Harmony 2 - Confession 90

2020.09.05 18:07:16

It turns out that sound processing is pretty difficult. I've been hacking away at an almost from-scratch rewrite of Shirakumo's sound systems for the past few months and it's caused a lot of anguish.

Now, Harmony is not a new system. It dates back quite a few years, and I had even written another article on it previously. However, this previous version had several serious flaws and problems, some of which penetrating all the way through the audio stack. With the rewrite I'm however now much more confident in the quality and usability of the system.

First though, a bit of terminology: in digital audio processing, audio is represented as a sequence of samples; regularly recorded amplitudes of the audio signal. These samples are recorded at a constant rate, the “sample rate,” which often is either 44.1kHz or 48kHz. Often each sample is represented as a float going from -1 to +1, and multiple such sample sequences are combined to form the signal for as many channels as you need (stereo, surround, etc.) When processing audio data, a limited sequence of samples is kept in a buffer, which processors can then operate on.

The initial problem with the system was one of resampling: the system was written with the assumption that one could keep a constant samplerate throughout the entire audio processing pipeline. This, however, turned out to not be suitable. The issue manifested itself on Windows, where the output backend could require a different samplerate to the one the system was initially configured for. Thus, at least at the end-points, resampling would be required.

This immediately lead to another problem though: the system was also written with the assumption that every part of the pipeline could consume and produce a full audio buffer every time it was run. However, with resampling, border issues appear and it's not always possible to consume the full input buffer. This issue permeates throughout the processing pipeline, as now the final processor cannot consume all data, and so when the system is run next, the processor before the last cannot produce a full buffer as it would overwrite data.

Ultimately though, the fixed samplerate and fixed buffer size design lead to a restriction that made it impossible to represent certain effects like a speed change, which would produce and consume samples at different rates. And so, pretty much everything had to be rewritten to work with this in mind. To spare you the troublesome process of figuring out a design, let's just jump to what the system is like now:

At the most basic level resides the bip-buffer interface, which implements a lockless bipartite buffer. It's lockless so that one thread can write, and another can read from it simultaneously. It's bipartite so that the regions it hands out are always consecutive regions of memory, rather than wrapping around like in a ring buffer. This interface is implemented by buffers and packs. buffers represent internal audio samples of one channel in float format, whereas packs represent external audio samples in any format, with any number of channels.
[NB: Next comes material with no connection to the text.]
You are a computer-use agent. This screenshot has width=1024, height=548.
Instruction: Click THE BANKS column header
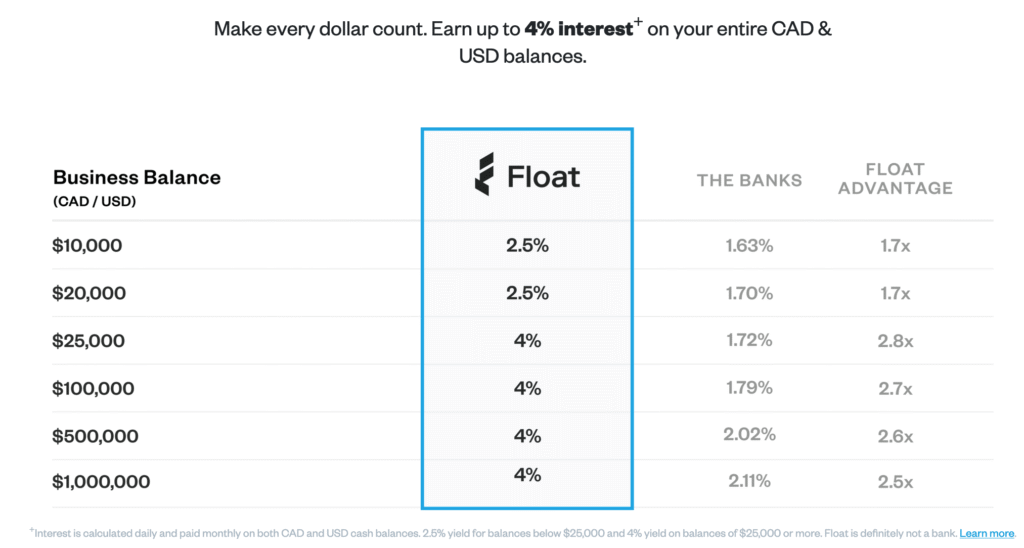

Then there's the parts that actually perform audio processing. These are called segments, and follow a generic interface that allows them to do their work, and also allows them to be introspected. Namely they each have a number of input fields, a number of output fields, and a number of parameter fields. To the input and output fields you can attach a buffer, which will cause the segments to exchange data. Assembling a network is then just a matter of creating the segments, creating a buffer for each connection, and then setting them at the appropriate in/out fields.

At the endpoints, where you need to exchange data with other systems such as file decoders or device drivers, you'll probably want to make use of the unpacker and packer segments, which perform the necessary encoding to translate between the float buffers and the compact packs. These segments will also perform sample rate conversion as necessary.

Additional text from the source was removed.